CISL backs temperature-based climate metrics for pension funds

A temperature scoring framework, which could tell pension funds instantly how well they align with the Paris Agreement, is being championed by Cambridge Institute for Sustainability Leadership's (CISL) Investment Leaders Group (ILG).

The organisation argued that a temperature-based score would be easy to understand both by professional investors and the general public, while it stated that the now commonly used greenhouse gas emissions used as a reporting metric did not show whether an asset's emissions path was consistent with the Paris ambition.

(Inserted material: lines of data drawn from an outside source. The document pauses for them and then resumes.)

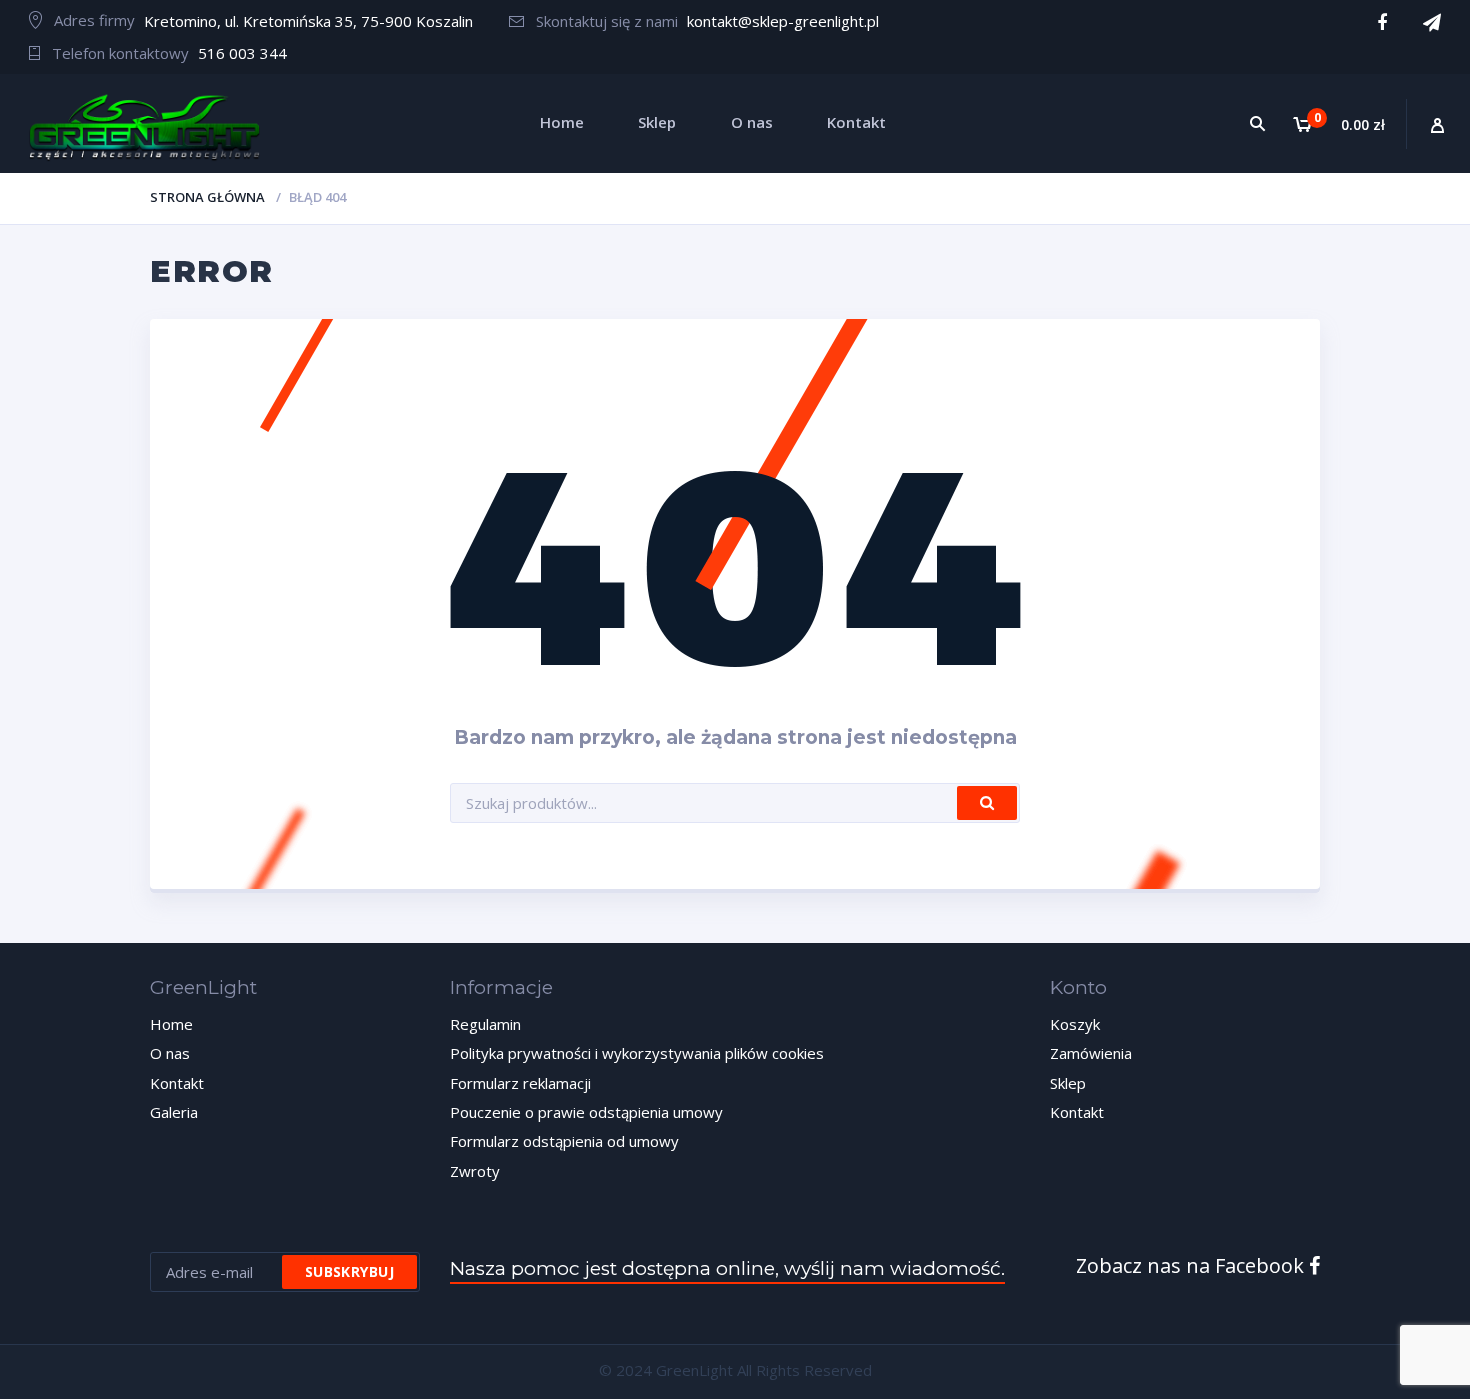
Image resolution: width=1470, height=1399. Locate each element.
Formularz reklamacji (520, 1083)
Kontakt (177, 1083)
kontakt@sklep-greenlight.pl (783, 21)
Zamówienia (1091, 1053)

Conversely, the ILG said that a temperature score as the “ideal metric” as it “offers a meaningful, outcome-based number in degrees centigrade that reveals instantly how a fund aligns with the Paris ambition”.

In its research, which involved examining 15 funds ranked top in CDP’s 2019 Climetrics Fund Awards, ILG found that climate intensity was the most commonly used measure of climate performance, but raised concern about the lack of a standardised method of calculation.

It also noted that just three of the funds reviewed sought to demonstrate their alignment with the Paris Agreement through their metrics, with two measuring their performance in terms of the percentage of assets aligned with a 2°C global warming scenario, while one expressed its emissions performance as a temperature score.

The research concluded: “Clarity, simplicity and ready interpretation are core strengths of a measure designed for non-specialist investors, and the temperature score has them all. No measure of performance sits alone, and climate is no exception.

“Investment managers may wish to report carbon intensity figures, for example, to distinguish their products from industry norms; similarly, reporting the proportion of an asset’s revenue derived from ‘green solutions’ may be material to investors, as might an assessment of exposure to climate risks.

“Nonetheless, we believe the temperature score is the obvious candidate to act as a universal measure of climate performance for the industry, and should be adopted as a basic reporting requirement across all funds, not only ones with specific climate claims.”

The ILG is a voluntary global network of pension funds, insurers and asset managers committed to advancing the practice of responsible investment, with its ranks including the likes of Aon, HSBC State Street and Zurich and members holding over £14trn in assets under management.

The ILG said an upcoming second part of the research would “examine the design of temperature scores, including the underlying science, methods of emissions projection, and distribution of carbon budgets”.